Saved entries:
= = = = = = =

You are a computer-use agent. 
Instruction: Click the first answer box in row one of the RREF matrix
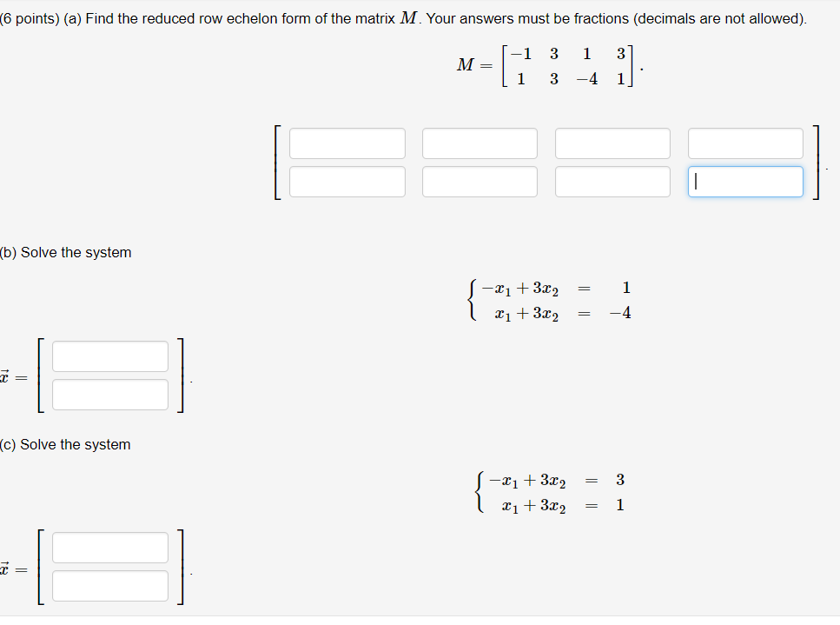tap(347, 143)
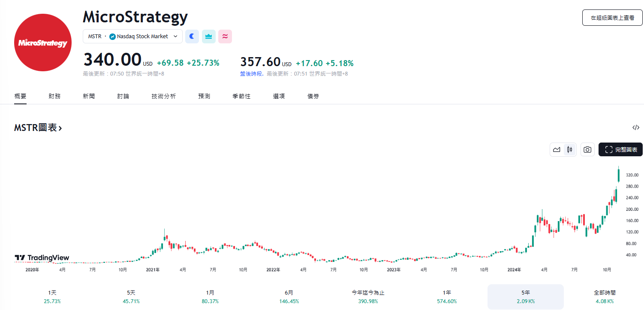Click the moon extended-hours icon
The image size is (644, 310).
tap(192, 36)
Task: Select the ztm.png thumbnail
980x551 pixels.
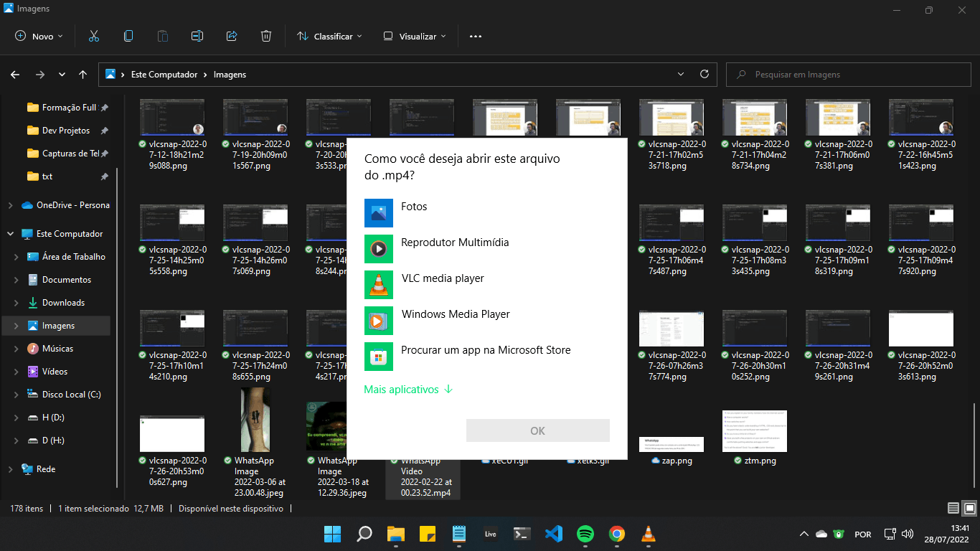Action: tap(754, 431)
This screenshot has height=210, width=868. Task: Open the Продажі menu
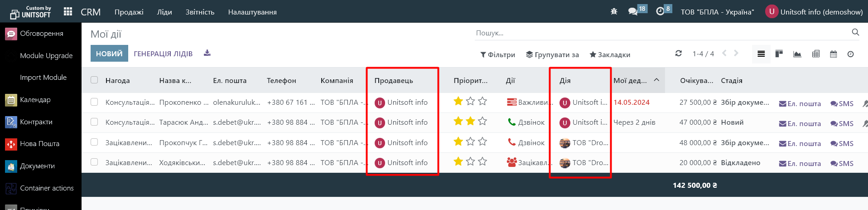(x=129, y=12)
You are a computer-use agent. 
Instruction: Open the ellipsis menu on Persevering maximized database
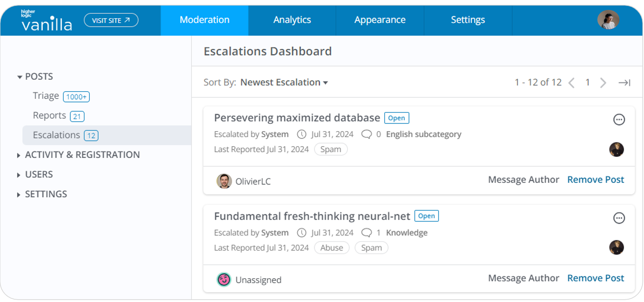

= = = = = = =

### What you should do
Word for word, print every record, and leave out any picture.

### Reply to the exercise
You are a computer-use agent. 
Instruction: Click the first answer box in row one of the RREF matrix
tap(347, 143)
Click the moon extended-hours icon
The image size is (644, 310).
tap(192, 36)
Task: Select the ztm.png thumbnail
980x551 pixels.
Action: tap(754, 431)
This screenshot has height=210, width=868. Task: Open the Продажі menu
(x=129, y=12)
You are a computer-use agent. 
Instruction: Open the ellipsis menu on Persevering maximized database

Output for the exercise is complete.